II
Quand, à la tombée de la nuit, le train les déposa enfin au bord d’un des lacs, Lydia fut bien aise de n’avoir pas, comme d’habitude, à passer d’une solitude dans une autre. Leur perpétuel voyage, depuis un an, avait ressemblé à une fuite de proscrits: à travers la Sicile, la Dalmatie, la Transylvanie et l’Italie méridionale, ils avaient tacitement persisté à éviter leur prochain. L’isolement, d’abord, avait donné une saveur plus profonde à leur bonheur, comme la nuit donne plus d’intensité au parfum de certaines fleurs; mais, dans la nouvelle phase où ils entraient, le plus vif désir de Lydia était qu’ils ne fussent plus exposés de cette façon anormale à l’action mutuelle de leurs pensées.

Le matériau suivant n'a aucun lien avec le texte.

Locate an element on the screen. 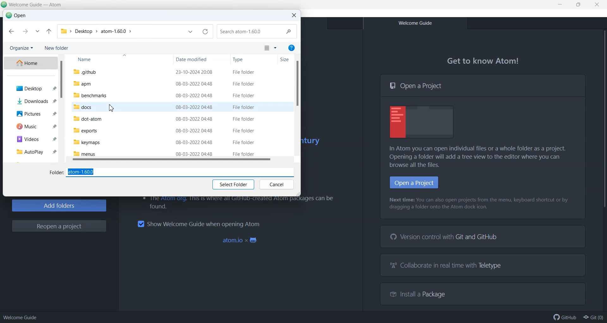 Image resolution: width=607 pixels, height=323 pixels. Music is located at coordinates (31, 126).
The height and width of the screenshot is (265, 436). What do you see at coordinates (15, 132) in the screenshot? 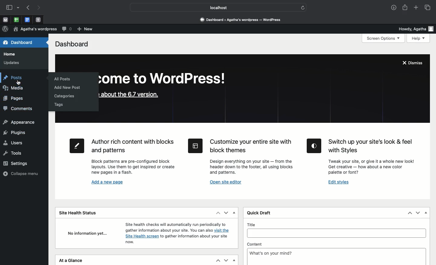
I see `Plugins` at bounding box center [15, 132].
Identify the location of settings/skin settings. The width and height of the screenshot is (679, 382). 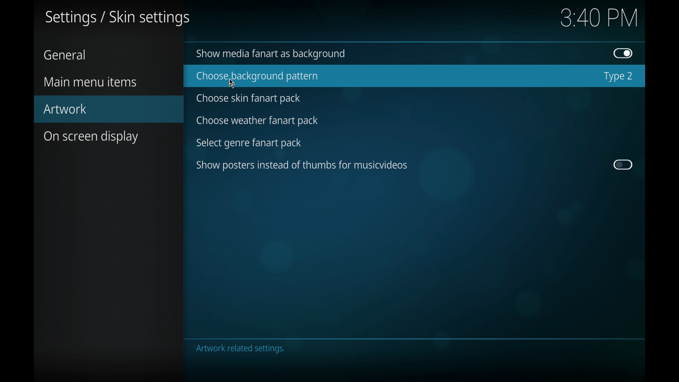
(117, 19).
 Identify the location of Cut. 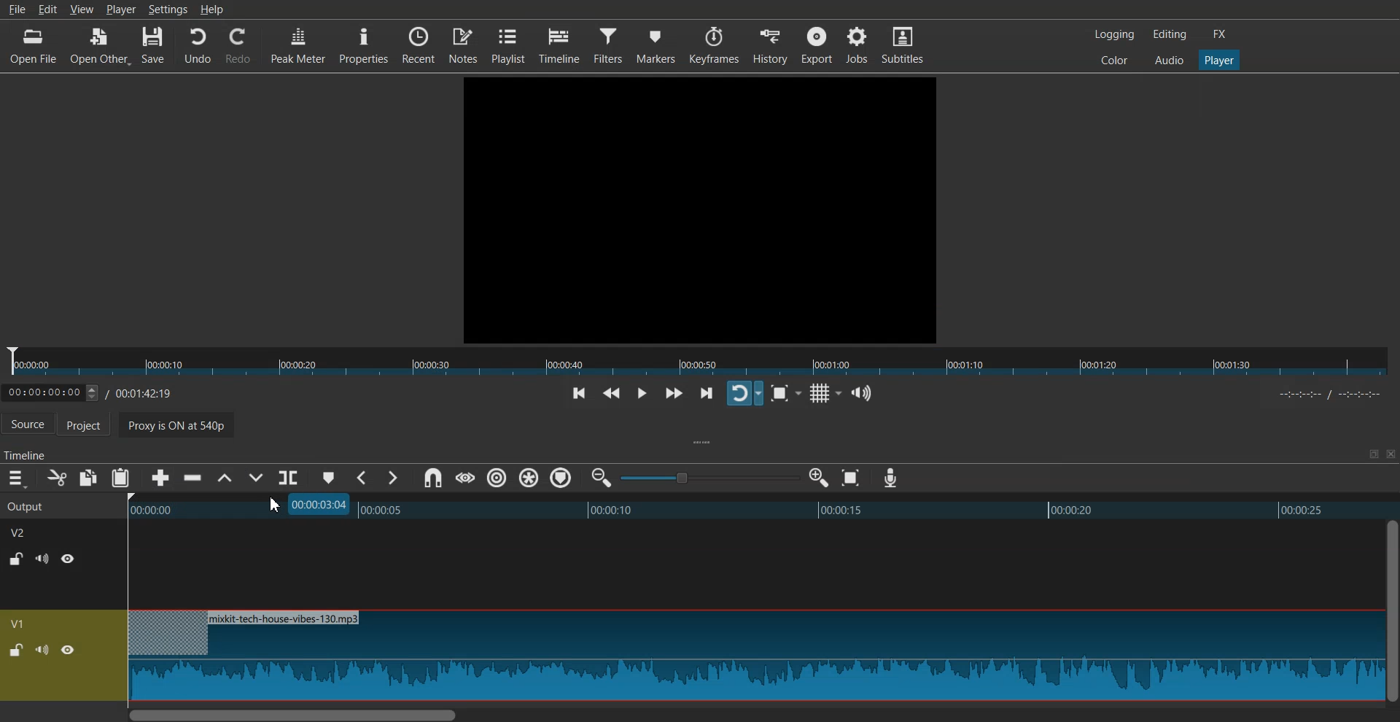
(57, 478).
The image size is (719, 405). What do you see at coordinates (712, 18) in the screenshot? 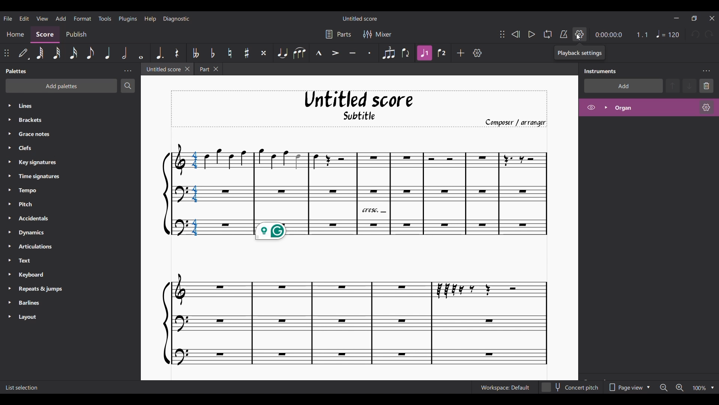
I see `Close interface` at bounding box center [712, 18].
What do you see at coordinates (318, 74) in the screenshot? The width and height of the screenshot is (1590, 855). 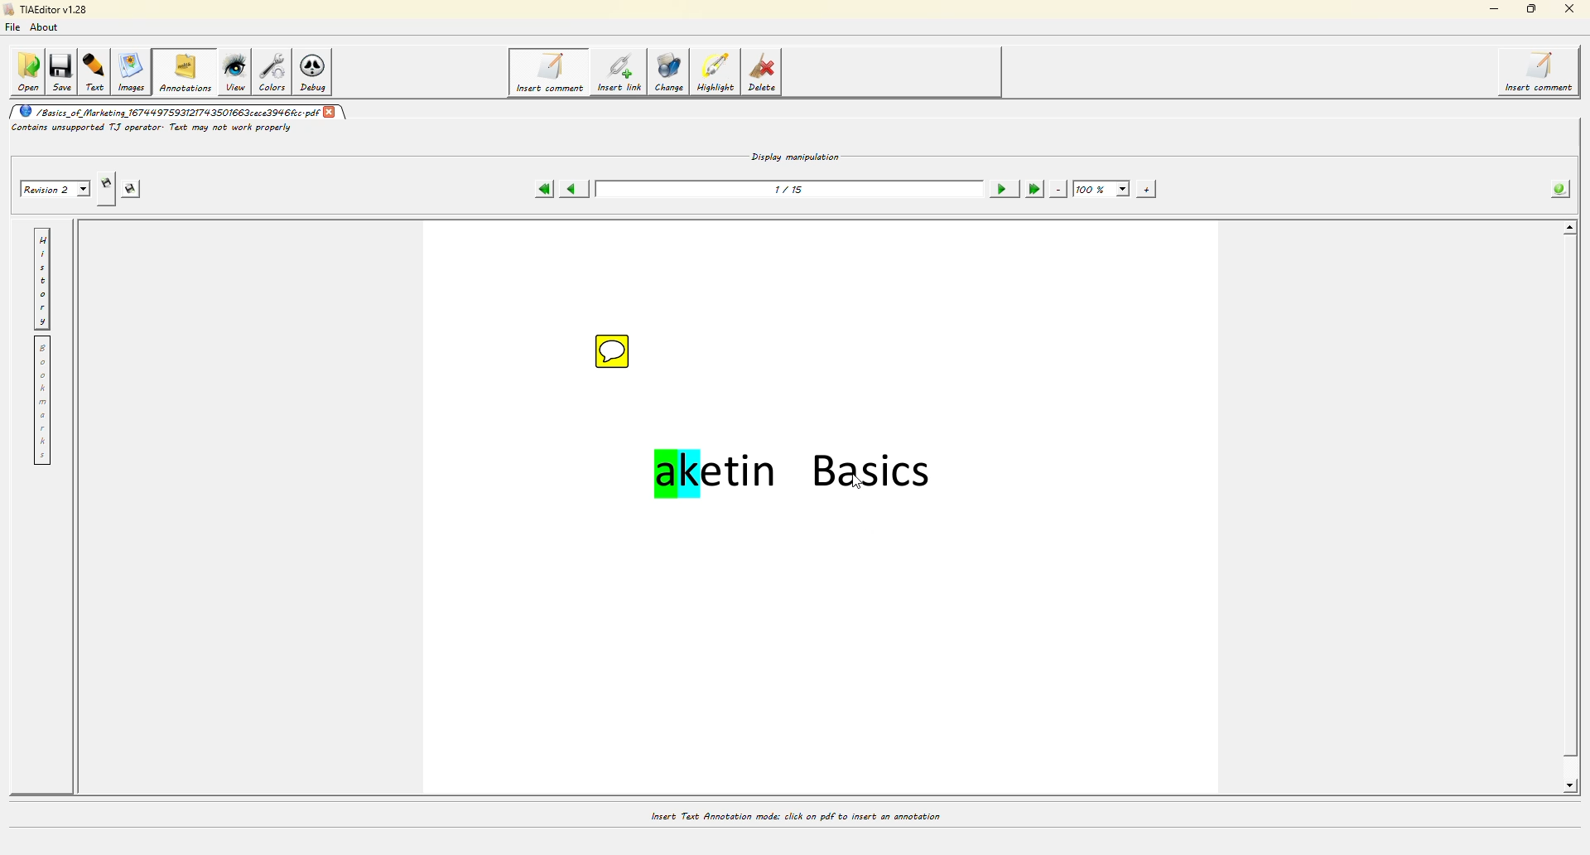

Elle frémit pourtant lorsque la masse illuminée de l’élégant hôtel anglo-américain dressa sur la rive, devant le bateau qui avançait, tout ce qu’il représentait d’ordre social,—liste des voyageurs, services religieux, et douce inquisition de la table d’hôte. Le fait seul que dans quelques minutes, elle figurerait sur le registre de l’hôtel sous le nom de Mrs Gannett semblait affaiblir le ressort de sa résistance.
Ils avaient eu l’intention de ne passer là qu’une seule nuit, en route pour un village perché parmi les glaciers du mont Rose; mais, dès son premier pas dans la lumière éclatante de la salle à manger, Lydia éprouva le soulagement d’être perdue dans une foule, de ne plus être, pour un moment du moins, le point de mire de Gannett; et sur le visage de celui-ci elle saisit le reflet de son propre sentiment.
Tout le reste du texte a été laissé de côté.